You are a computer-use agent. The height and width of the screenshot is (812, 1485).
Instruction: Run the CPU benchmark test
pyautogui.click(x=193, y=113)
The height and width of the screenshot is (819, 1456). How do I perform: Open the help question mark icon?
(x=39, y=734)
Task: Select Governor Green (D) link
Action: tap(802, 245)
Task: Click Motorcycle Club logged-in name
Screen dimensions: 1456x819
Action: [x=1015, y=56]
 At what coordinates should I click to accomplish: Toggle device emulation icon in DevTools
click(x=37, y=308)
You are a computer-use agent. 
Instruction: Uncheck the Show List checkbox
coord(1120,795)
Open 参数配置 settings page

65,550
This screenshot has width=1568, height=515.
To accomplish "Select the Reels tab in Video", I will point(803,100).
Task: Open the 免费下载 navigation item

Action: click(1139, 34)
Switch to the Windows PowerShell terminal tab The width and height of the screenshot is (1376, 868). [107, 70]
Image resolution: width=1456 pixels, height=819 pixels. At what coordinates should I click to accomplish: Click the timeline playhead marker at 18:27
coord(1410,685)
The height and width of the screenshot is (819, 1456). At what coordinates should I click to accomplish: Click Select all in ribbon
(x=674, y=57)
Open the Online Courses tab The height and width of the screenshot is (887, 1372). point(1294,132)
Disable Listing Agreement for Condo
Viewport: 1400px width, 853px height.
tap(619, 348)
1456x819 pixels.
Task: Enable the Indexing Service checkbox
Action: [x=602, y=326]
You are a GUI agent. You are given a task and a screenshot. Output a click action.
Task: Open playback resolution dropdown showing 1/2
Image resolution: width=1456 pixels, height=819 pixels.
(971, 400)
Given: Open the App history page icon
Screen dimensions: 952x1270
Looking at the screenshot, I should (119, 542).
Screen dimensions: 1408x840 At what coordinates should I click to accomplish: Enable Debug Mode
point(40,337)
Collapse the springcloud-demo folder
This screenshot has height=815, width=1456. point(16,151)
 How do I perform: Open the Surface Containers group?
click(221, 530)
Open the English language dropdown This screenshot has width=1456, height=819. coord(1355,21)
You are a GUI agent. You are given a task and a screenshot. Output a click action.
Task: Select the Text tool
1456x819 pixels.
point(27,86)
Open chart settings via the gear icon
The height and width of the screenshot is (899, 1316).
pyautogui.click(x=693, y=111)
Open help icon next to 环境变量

++++++

▶ _Directions_: Copy the entries above exactly, but only from the line holding "Task: Click Motorcycle Club logged-in name" through the line holding "This screenshot has width=1568, height=515.", both included.

▶ _Reply_:
Task: Click Motorcycle Club logged-in name
Screen dimensions: 1456x819
Action: [x=1015, y=56]
 At what coordinates should I click to accomplish: Toggle device emulation icon in DevTools
click(x=37, y=308)
You are a computer-use agent. 
Instruction: Uncheck the Show List checkbox
coord(1120,795)
Open 参数配置 settings page

65,550
This screenshot has width=1568, height=515.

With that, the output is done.